"One of the things that the BoE does is it runs the banks intra-day payment clearing - when bank A pays bank B, it comes through the BoE to be cleared. It's part of the critical infrastructure for the whole of Europe. We are going to do no experimentation at all on that system - in the two-speed world we are going to manage it in a very conservative way, in a secure way, with a very controlled release schedule."
He added: "But you can imagine a situation where we are going to innovate with this social digital enterprise. You might get in a tool, get in a bit of data in a sandbox, see if it's going to work, send it to someone's handset, and if it doesn't work try a different technology. You can have this two-speed world."
Challenges for SMEs
Finally, Computerworld UK asked Finch where he expects to find the skills and resources to experiment with new digital technologies. He said that he doesn't believe, in most cases, that the traditional IT suppliers are agile enough to deliver the desired services effectively and that the BoE will aim to work with SMEs to achieve these.
However, Finch also warned that there is a significant procurement challenge in allowing SMEs to work with an organisation like the BoE.
"I don't think we have yet worked out how to square the circle on this. In my world there is quite a lot of quite correct legislation that makes us go down value-for-money purchasing decisions. In fact when you think about business moments in the digital world, by the time we have gone through the purchasing phase, the business moment could be over. I think there are some real challenges now for CIOs," he said.
"I firmly believe these bigger organisations [vendors] aren't able to innovate at the speed that we need to in most cases. But these smaller firms can come with a whole set of new opportunities."

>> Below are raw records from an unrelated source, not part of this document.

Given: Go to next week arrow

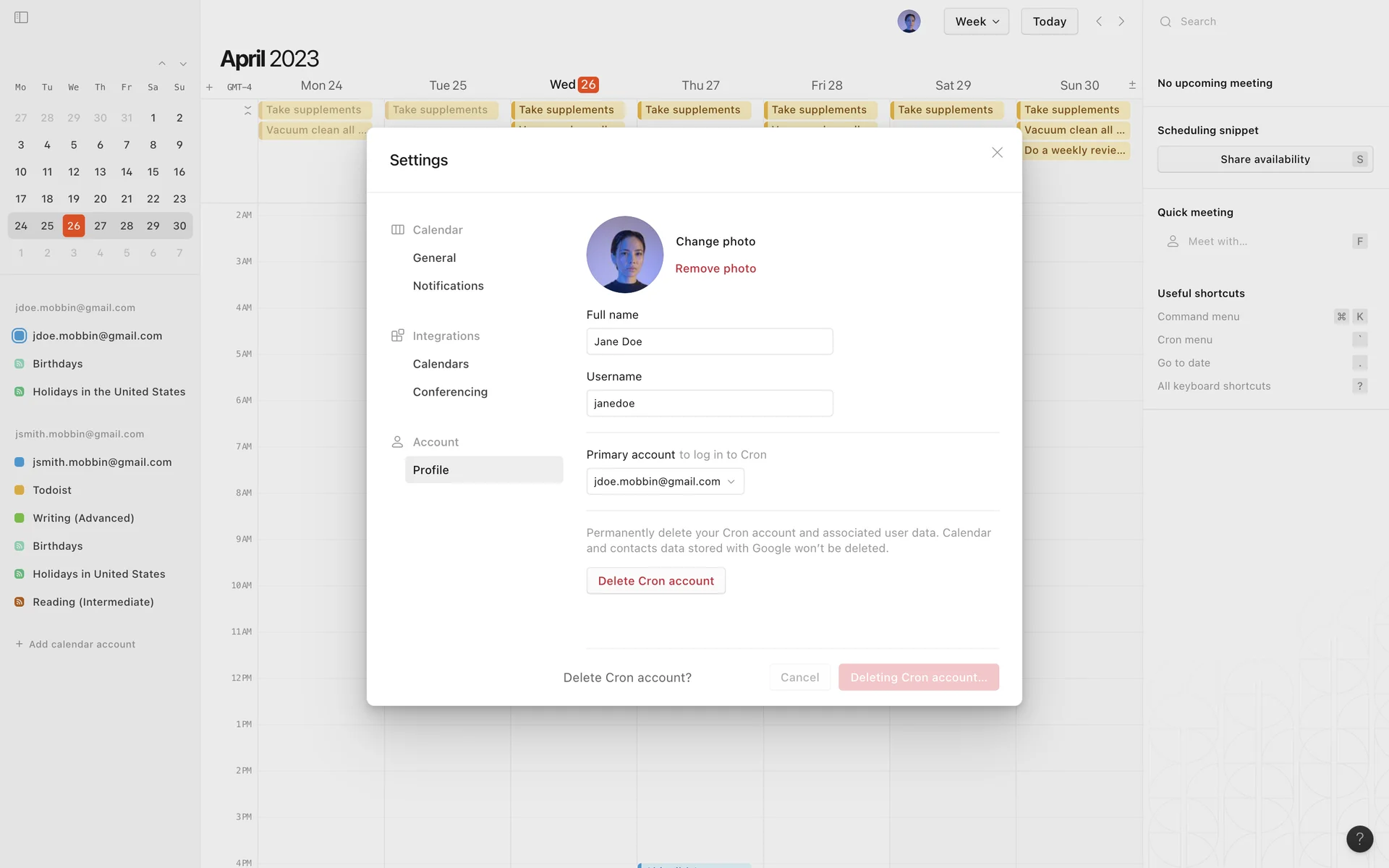Looking at the screenshot, I should [1121, 22].
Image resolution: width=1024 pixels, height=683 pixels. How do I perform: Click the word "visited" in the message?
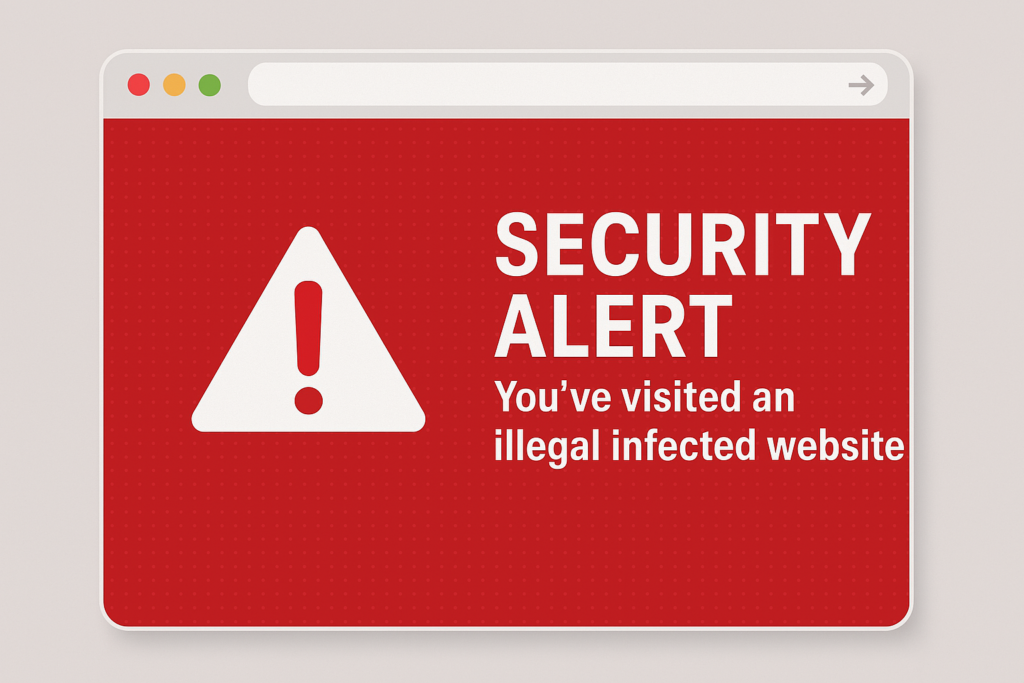click(x=680, y=396)
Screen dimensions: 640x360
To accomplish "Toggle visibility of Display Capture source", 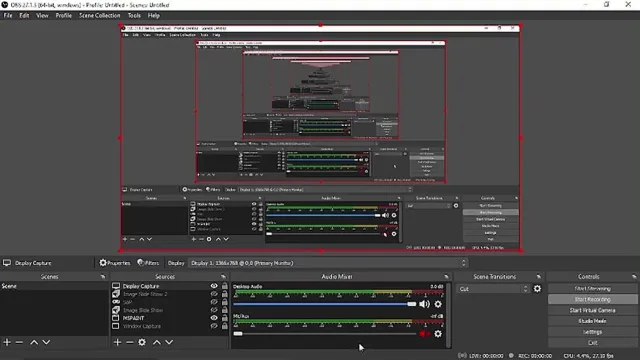I will click(214, 286).

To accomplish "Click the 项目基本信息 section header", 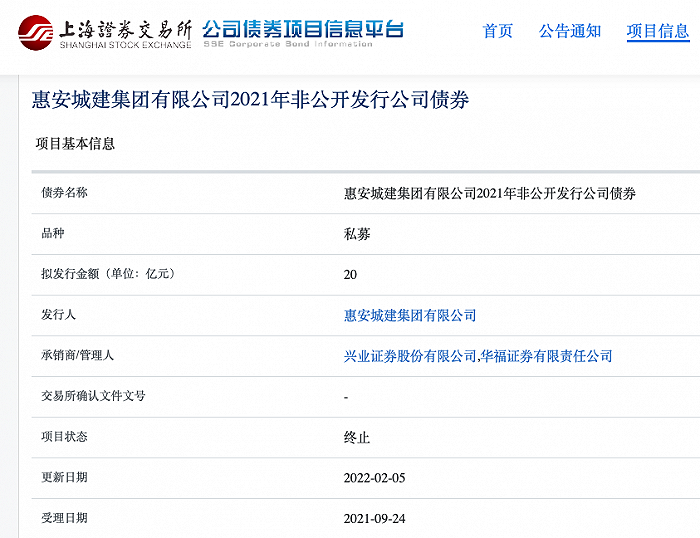I will click(75, 144).
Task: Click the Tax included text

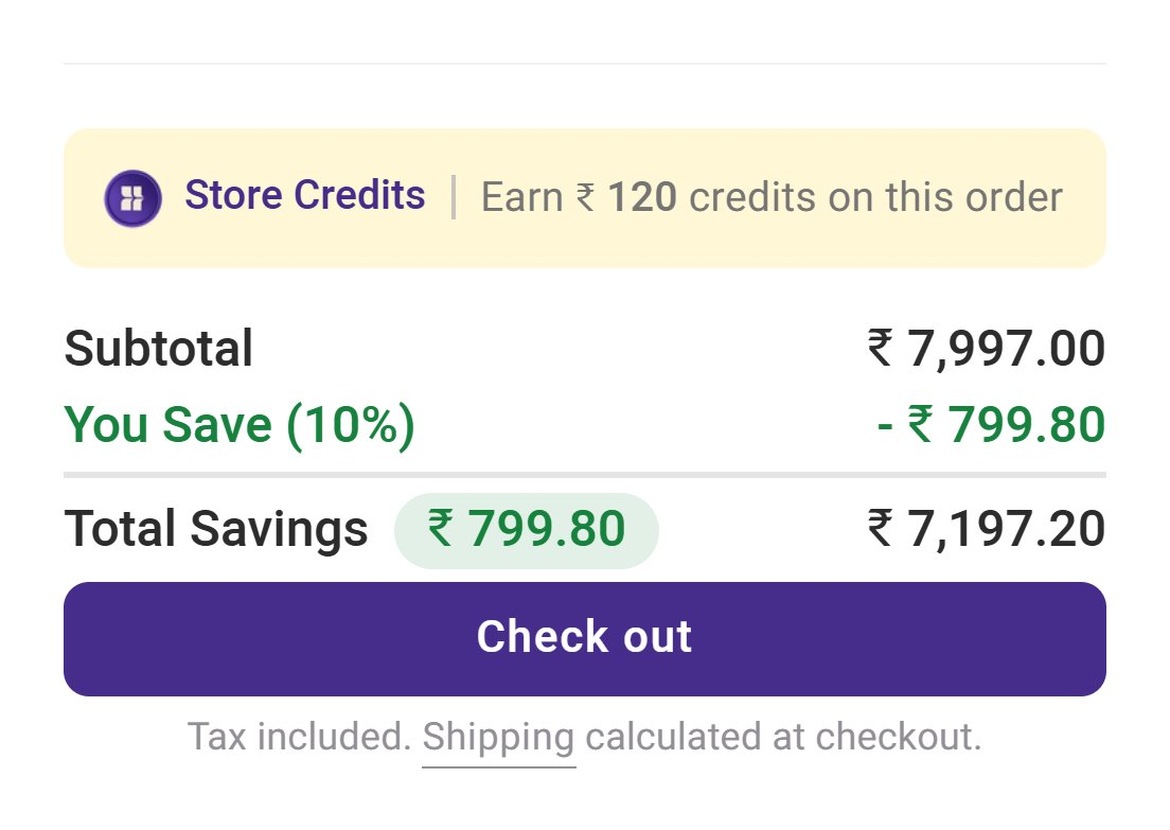Action: click(x=299, y=737)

He added: "But you put them through our purchasing process - where you are asking companies to guarantee that they have got a certain supply chain, that they can guarantee that they will be trading in ten years etc. I don't think CIOs in all cases have conquered that challenge, because we have to go in front of boards and say why we are changing a contract from a famous brand to people you have never heard of. They immediately get into a risk conversation."